- **Task item**
Lines with "Open": copy each one from the listing below.

- **Source material**
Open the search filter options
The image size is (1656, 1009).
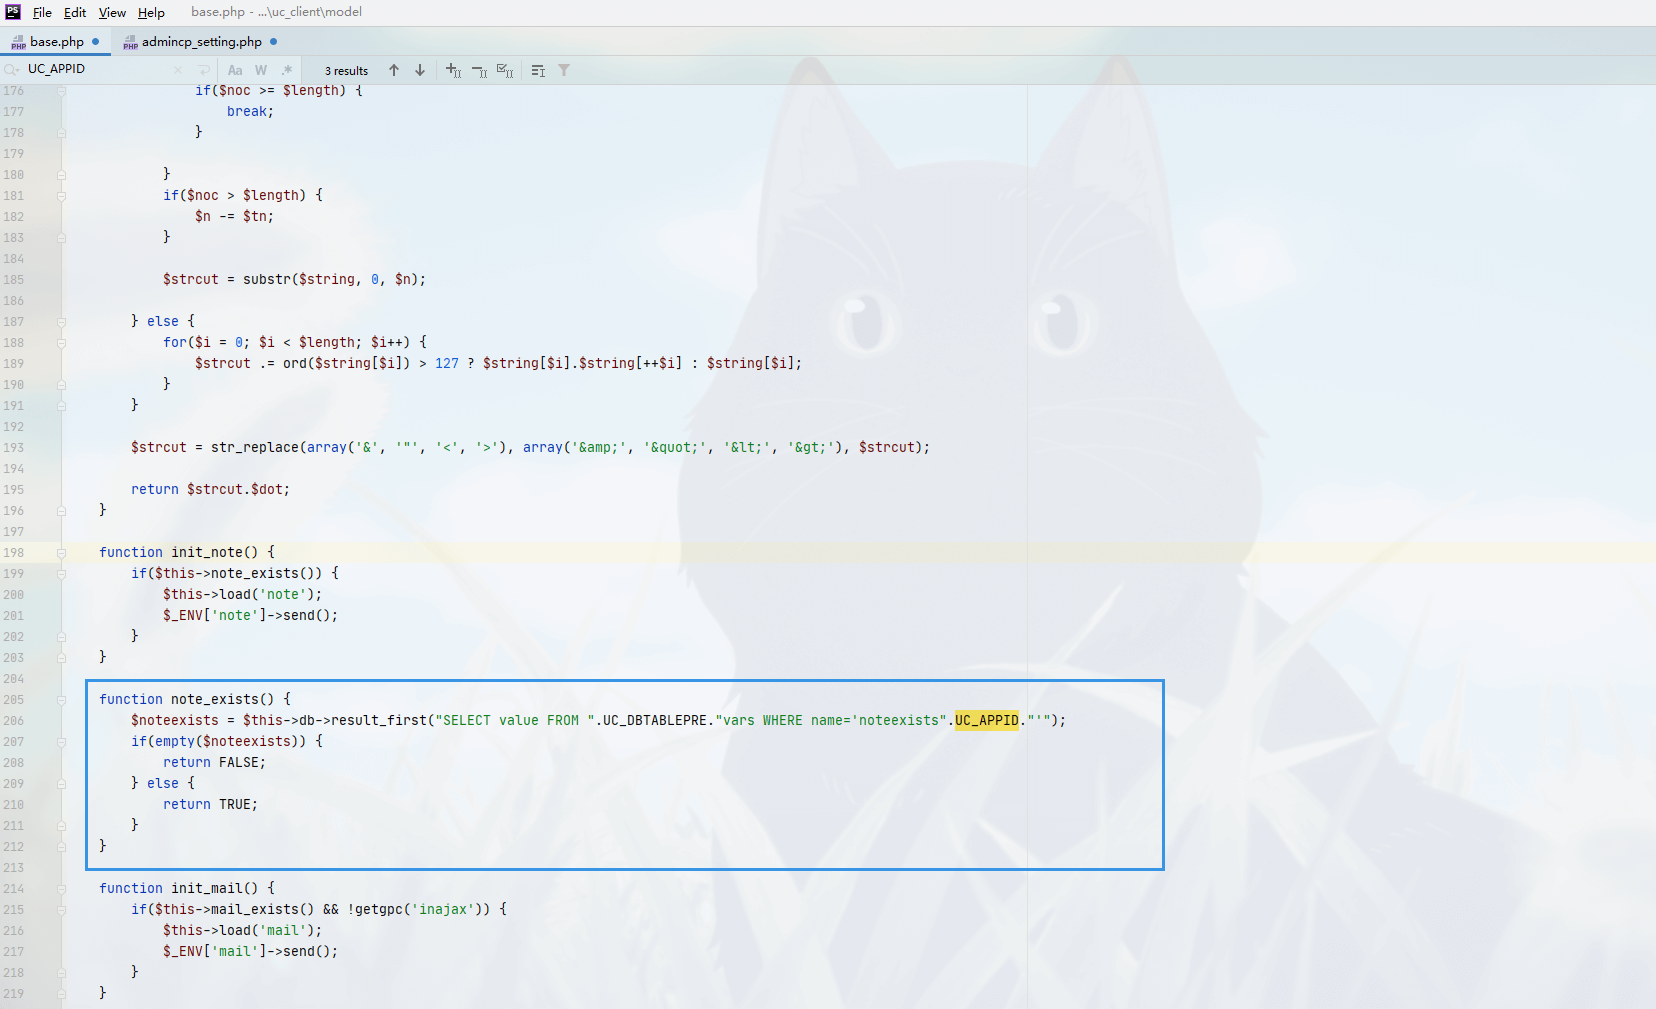pyautogui.click(x=564, y=70)
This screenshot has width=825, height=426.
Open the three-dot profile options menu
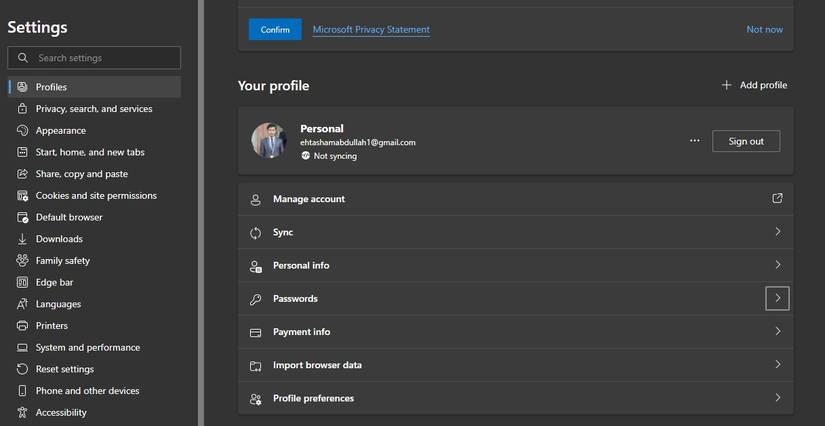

- **Exercise solution**
Open the search filter options
Open the three-dot profile options menu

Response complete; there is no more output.